Microtubules – protein polymers consisting of heterodimers of α- and β-tubulin – play a critical role in cell division, morphology, and intracellular transport. During microtubule polymerization, the tubulin heterodimers, each monomer of which contains a bound GTP molecule, align themselves head-to-tail into a multi-stranded structure containing two distinct ends: a plus-end exposing β-tubulin, and a minus-end exposing α-tubulin.
Over time, the GTP in the β-tubulin subunit is hydrolyzed to GDP, and when this occurs in all of the heterodimers at the growing tip of the microtubule, destabilization and rapid depolymerization quickly follow in a process known as catastrophe. These changes are particularly robust at the plus-end, so it has been the focus of most prior research. However, minus-ends are subject to polymerization/depolymerization cycles, leading Vanderbilt Basic Sciences investigator Marija Zanic, her collaborator Ryoma Ohi (University of Michigan), and their laboratories to explore minus-end dynamics in detail.

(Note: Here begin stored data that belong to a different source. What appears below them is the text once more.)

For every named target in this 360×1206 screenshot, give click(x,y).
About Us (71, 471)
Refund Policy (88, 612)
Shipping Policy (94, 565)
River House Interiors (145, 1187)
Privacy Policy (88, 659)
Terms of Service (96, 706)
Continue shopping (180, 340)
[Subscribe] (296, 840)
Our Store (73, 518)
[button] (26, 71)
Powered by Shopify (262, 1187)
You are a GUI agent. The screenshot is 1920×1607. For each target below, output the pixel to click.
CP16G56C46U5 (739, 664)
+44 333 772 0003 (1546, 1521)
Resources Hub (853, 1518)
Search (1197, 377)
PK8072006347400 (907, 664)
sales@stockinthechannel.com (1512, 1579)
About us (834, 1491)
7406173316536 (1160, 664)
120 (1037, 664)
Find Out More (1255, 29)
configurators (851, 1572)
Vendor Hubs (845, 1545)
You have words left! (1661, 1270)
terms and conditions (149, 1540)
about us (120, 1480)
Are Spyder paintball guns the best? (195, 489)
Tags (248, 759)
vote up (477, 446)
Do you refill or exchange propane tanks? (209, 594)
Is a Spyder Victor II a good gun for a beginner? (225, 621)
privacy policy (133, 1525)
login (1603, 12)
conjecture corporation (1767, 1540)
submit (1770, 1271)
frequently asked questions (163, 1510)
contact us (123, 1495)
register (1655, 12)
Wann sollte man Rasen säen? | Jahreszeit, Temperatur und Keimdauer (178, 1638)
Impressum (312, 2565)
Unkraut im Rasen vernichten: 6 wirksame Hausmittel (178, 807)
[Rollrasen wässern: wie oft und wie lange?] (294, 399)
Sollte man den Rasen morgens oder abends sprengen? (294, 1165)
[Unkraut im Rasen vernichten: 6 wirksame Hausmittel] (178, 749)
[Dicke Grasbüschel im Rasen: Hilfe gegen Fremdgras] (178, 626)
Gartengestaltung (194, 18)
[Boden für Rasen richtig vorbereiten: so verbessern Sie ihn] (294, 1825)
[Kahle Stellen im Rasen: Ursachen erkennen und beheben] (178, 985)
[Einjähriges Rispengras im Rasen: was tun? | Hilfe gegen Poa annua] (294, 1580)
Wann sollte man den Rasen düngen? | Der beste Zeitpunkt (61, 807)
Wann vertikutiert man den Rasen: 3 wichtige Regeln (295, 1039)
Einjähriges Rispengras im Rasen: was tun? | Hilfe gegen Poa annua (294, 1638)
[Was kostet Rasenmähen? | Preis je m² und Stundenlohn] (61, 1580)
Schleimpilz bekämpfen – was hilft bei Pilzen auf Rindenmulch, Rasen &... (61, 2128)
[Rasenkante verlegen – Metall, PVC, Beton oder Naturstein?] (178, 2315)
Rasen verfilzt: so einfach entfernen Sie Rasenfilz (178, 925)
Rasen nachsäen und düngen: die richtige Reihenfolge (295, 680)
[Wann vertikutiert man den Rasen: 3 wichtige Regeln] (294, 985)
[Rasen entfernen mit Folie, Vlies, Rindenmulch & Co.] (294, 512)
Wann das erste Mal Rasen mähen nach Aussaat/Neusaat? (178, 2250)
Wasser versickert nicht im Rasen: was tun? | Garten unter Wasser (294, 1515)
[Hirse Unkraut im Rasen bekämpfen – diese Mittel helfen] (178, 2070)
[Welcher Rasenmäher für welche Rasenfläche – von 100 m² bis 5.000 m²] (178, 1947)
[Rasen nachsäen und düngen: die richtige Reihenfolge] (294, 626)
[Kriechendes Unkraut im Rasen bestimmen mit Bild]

The researchers used total internal reflection fluorescence (TIRF) microscopy to simultaneously monitor microtubule dynamics at both ends in vitro. They discovered that the rate of microtubule polymerization increased with increasing tubulin heterodimer concentration, and that at any given concentration, the rate was faster at the plus-end than the minus-end. The frequency of catastrophe decreased with increasing tubulin heterodimer concentration (and polymerization rate), but when compared at concentrations that gave equal polymerization rates, the frequency of catastrophe was 4-fold higher at the plus- than the minus-end.
Using a fluorescently labeled protein that binds selectively to the GTP-tubulin cap at the growing microtubule tips, the researchers showed that when allowed to grow at equal rates, the caps at the two ends were the same lengths at the time of catastrophe. Thus, the differences in catastrophe frequency could not be explained on the basis of differences in the lengths of the stabilizing caps.
The researchers next used microtubules generated with tubulin heterodimers containing the non-hydrolyzable GTP analog GMPCPP so that they could study tubulin association and dissociation rates in the absence of catastrophe. They found that dissociation rate constants were lower at the minus-end than the plus-end. This suggested that dissociation rate differences might explain the distinct frequencies of catastrophe at the two ends.
To further test this hypothesis, the researchers incubated their GMPCPP microtubules in the presence of the kinesin proteins MCAK and HSET. They found that MCAK caused a rapid depolymerization of the microtubules at both ends, whereas HSET accumulated at the minus-end, but had no major effect on depolymerization rates. Of greater interest, though, was the observation that HSET selectively protected the minus-end from MCAT-mediated depolymerization. Furthermore, HSET markedly reduced the frequency of minus-end catastrophe in microtubules formed from GTP-containing tubulin, whereas MCAK increased the frequency at both ends.
These data demonstrate the importance of differences in the GTP tubulin dissociation rate as a key determinant of the distinct dynamics between the two ends. Such accumulating insight is key to fully understanding the function of these critical drivers of so many important cellular processes. The work is published in the Journal of Cell Biology [C. Strothman, et al., (2019) J. Cell Biol., Published online August 16, DOI: 10.1083/jcb.201905019].